BEGIN TASK INPUT

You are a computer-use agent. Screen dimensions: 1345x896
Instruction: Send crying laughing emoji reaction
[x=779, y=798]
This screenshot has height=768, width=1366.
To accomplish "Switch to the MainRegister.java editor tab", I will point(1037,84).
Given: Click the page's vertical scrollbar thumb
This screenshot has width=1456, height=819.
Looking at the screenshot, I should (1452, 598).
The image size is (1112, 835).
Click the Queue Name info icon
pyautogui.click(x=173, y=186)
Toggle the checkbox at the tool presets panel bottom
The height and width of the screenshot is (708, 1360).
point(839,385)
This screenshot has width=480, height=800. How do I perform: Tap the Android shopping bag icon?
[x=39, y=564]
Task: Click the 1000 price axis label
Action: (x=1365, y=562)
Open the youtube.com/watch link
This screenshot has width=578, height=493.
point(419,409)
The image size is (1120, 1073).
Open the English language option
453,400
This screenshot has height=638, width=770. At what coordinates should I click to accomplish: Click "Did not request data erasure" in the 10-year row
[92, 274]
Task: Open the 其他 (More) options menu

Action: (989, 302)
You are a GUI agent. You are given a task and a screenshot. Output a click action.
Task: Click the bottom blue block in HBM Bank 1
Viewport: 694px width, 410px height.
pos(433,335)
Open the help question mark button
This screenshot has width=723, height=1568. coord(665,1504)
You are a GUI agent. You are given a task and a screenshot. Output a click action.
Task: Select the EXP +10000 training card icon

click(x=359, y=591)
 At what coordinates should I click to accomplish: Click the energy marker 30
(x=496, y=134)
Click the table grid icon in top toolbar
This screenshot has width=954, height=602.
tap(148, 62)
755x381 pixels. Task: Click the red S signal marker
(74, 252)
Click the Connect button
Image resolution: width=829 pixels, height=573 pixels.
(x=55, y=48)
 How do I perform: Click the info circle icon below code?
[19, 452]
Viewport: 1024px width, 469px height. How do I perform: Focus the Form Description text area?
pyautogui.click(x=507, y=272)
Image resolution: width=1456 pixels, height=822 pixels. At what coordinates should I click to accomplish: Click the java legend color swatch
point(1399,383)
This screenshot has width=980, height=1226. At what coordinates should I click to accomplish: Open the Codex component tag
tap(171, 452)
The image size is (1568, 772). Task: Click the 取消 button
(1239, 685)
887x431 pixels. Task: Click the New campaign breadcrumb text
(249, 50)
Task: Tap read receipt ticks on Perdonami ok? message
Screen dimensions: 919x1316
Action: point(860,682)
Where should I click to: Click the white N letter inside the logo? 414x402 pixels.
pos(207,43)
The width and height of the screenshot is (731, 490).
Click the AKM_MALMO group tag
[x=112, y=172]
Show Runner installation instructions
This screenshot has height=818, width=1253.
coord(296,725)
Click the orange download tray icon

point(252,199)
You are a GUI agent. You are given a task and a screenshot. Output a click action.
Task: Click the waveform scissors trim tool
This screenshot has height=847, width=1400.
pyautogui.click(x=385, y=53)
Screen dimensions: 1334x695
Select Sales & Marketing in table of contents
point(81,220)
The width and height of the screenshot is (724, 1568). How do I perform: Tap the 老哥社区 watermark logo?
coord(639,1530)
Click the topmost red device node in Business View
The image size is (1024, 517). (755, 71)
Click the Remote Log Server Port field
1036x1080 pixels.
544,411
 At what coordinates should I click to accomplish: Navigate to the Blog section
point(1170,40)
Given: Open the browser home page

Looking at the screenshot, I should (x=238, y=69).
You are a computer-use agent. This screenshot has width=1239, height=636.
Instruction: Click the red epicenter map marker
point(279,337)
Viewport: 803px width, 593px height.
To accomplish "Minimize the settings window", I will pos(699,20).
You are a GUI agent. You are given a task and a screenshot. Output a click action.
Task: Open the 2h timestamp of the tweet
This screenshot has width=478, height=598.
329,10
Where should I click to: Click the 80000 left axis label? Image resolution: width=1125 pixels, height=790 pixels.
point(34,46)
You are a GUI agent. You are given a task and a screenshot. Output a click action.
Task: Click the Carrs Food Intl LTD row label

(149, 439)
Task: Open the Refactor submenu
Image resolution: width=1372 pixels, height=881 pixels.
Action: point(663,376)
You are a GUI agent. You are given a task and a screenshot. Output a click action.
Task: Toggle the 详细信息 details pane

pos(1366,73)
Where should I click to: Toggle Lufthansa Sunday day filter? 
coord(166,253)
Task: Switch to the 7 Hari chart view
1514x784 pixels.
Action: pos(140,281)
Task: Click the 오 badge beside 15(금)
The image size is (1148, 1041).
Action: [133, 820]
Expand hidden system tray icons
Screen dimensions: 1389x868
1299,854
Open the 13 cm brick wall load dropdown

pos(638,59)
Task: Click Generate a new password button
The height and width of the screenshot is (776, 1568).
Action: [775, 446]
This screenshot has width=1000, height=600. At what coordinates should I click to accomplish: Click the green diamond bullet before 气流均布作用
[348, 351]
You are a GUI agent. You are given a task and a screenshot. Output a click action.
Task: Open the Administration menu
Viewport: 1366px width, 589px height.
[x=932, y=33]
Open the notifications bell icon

END TASK INPUT

What is needed is each line of the data, printed exactly.

RESPONSE BOX
You are a computer-use agent. Screen dimensions: 1345x896
Instruction: Send crying laughing emoji reaction
[x=779, y=798]
This screenshot has height=768, width=1366.
To accomplish "Switch to the MainRegister.java editor tab", I will point(1037,84).
Given: Click the page's vertical scrollbar thumb
This screenshot has width=1456, height=819.
Looking at the screenshot, I should (1452, 598).
The image size is (1112, 835).
Click the Queue Name info icon
pyautogui.click(x=173, y=186)
Toggle the checkbox at the tool presets panel bottom
The height and width of the screenshot is (708, 1360).
point(839,385)
This screenshot has width=480, height=800. How do I perform: Tap the Android shopping bag icon?
[x=39, y=564]
Task: Click the 1000 price axis label
Action: (x=1365, y=562)
Open the youtube.com/watch link
This screenshot has width=578, height=493.
point(419,409)
The image size is (1120, 1073).
Open the English language option
453,400
This screenshot has height=638, width=770. At what coordinates should I click to accomplish: Click "Did not request data erasure" in the 10-year row
[92, 274]
Task: Open the 其他 (More) options menu

Action: (989, 302)
You are a GUI agent. You are given a task and a screenshot. Output a click action.
Task: Click the bottom blue block in HBM Bank 1
Viewport: 694px width, 410px height.
pos(433,335)
Open the help question mark button
This screenshot has width=723, height=1568. coord(665,1504)
You are a GUI agent. You are given a task and a screenshot. Output a click action.
Task: Select the EXP +10000 training card icon

click(x=359, y=591)
 At what coordinates should I click to accomplish: Click the energy marker 30
(x=496, y=134)
Click the table grid icon in top toolbar
This screenshot has width=954, height=602.
tap(148, 62)
755x381 pixels. Task: Click the red S signal marker
(74, 252)
Click the Connect button
Image resolution: width=829 pixels, height=573 pixels.
(x=55, y=48)
 How do I perform: Click the info circle icon below code?
[19, 452]
Viewport: 1024px width, 469px height. How do I perform: Focus the Form Description text area?
pyautogui.click(x=507, y=272)
Image resolution: width=1456 pixels, height=822 pixels. At what coordinates should I click to accomplish: Click the java legend color swatch
point(1399,383)
This screenshot has width=980, height=1226. At what coordinates should I click to accomplish: Open the Codex component tag
tap(171, 452)
The image size is (1568, 772). Task: Click the 取消 button
(1239, 685)
887x431 pixels. Task: Click the New campaign breadcrumb text
(249, 50)
Task: Tap read receipt ticks on Perdonami ok? message
Screen dimensions: 919x1316
Action: point(860,682)
Where should I click to: Click the white N letter inside the logo? 414x402 pixels.
pos(207,43)
The width and height of the screenshot is (731, 490).
Click the AKM_MALMO group tag
[x=112, y=172]
Show Runner installation instructions
This screenshot has height=818, width=1253.
coord(296,725)
Click the orange download tray icon

point(252,199)
You are a GUI agent. You are given a task and a screenshot. Output a click action.
Task: Click the waveform scissors trim tool
This screenshot has height=847, width=1400.
pyautogui.click(x=385, y=53)
Screen dimensions: 1334x695
Select Sales & Marketing in table of contents
point(81,220)
The width and height of the screenshot is (724, 1568). How do I perform: Tap the 老哥社区 watermark logo?
coord(639,1530)
Click the topmost red device node in Business View
The image size is (1024, 517). (755, 71)
Click the Remote Log Server Port field
1036x1080 pixels.
544,411
 At what coordinates should I click to accomplish: Navigate to the Blog section
point(1170,40)
Given: Open the browser home page

Looking at the screenshot, I should (x=238, y=69).
You are a computer-use agent. This screenshot has width=1239, height=636.
Instruction: Click the red epicenter map marker
point(279,337)
Viewport: 803px width, 593px height.
To accomplish "Minimize the settings window", I will pos(699,20).
You are a GUI agent. You are given a task and a screenshot. Output a click action.
Task: Open the 2h timestamp of the tweet
This screenshot has width=478, height=598.
329,10
Where should I click to: Click the 80000 left axis label? Image resolution: width=1125 pixels, height=790 pixels.
point(34,46)
You are a GUI agent. You are given a task and a screenshot. Output a click action.
Task: Click the Carrs Food Intl LTD row label

(149, 439)
Task: Open the Refactor submenu
Image resolution: width=1372 pixels, height=881 pixels.
Action: point(663,376)
You are a GUI agent. You are given a task and a screenshot. Output a click action.
Task: Toggle the 详细信息 details pane

pos(1366,73)
Where should I click to: Toggle Lufthansa Sunday day filter? 
coord(166,253)
Task: Switch to the 7 Hari chart view
1514x784 pixels.
Action: pos(140,281)
Task: Click the 오 badge beside 15(금)
The image size is (1148, 1041).
Action: [133, 820]
Expand hidden system tray icons
Screen dimensions: 1389x868
1299,854
Open the 13 cm brick wall load dropdown

pos(638,59)
Task: Click Generate a new password button
The height and width of the screenshot is (776, 1568).
Action: [775, 446]
This screenshot has width=1000, height=600. At what coordinates should I click to accomplish: Click the green diamond bullet before 气流均布作用
[348, 351]
You are a GUI agent. You are given a task and a screenshot. Output a click action.
Task: Open the Administration menu
Viewport: 1366px width, 589px height.
[x=932, y=33]
Open the notifications bell icon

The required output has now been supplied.